_THE DATA:_
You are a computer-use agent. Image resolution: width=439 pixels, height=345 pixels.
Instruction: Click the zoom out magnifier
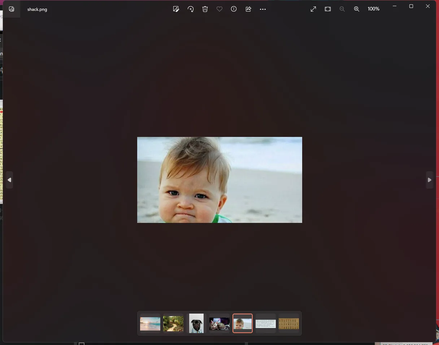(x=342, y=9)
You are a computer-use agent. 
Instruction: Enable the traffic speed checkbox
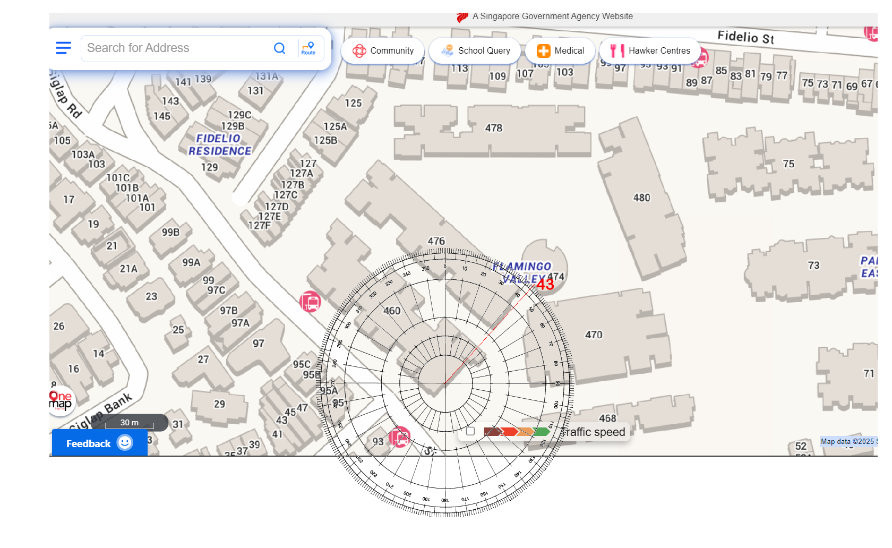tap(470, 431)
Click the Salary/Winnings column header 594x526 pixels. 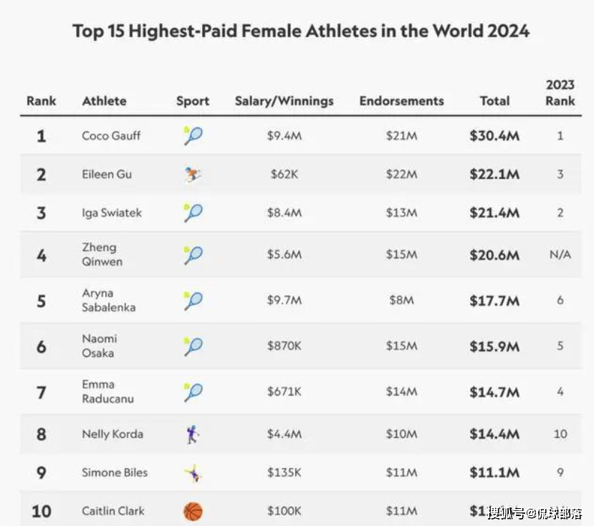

_WHAT THE TASK REQUIRES:_
Rewrite the data above, changing every "computer-use agent" to "desktop assistant" and keeping everything else the same. Leave out the pictures.

_EXERCISE RESPONSE:_
You are a desktop assistant. Image resolution: width=439 pixels, height=345 pixels.
Instruction: Click the zoom out magnifier
(x=342, y=9)
You are a desktop assistant. 
Instruction: Enable the traffic speed checkbox
tap(470, 431)
Click the Salary/Winnings column header 594x526 pixels. 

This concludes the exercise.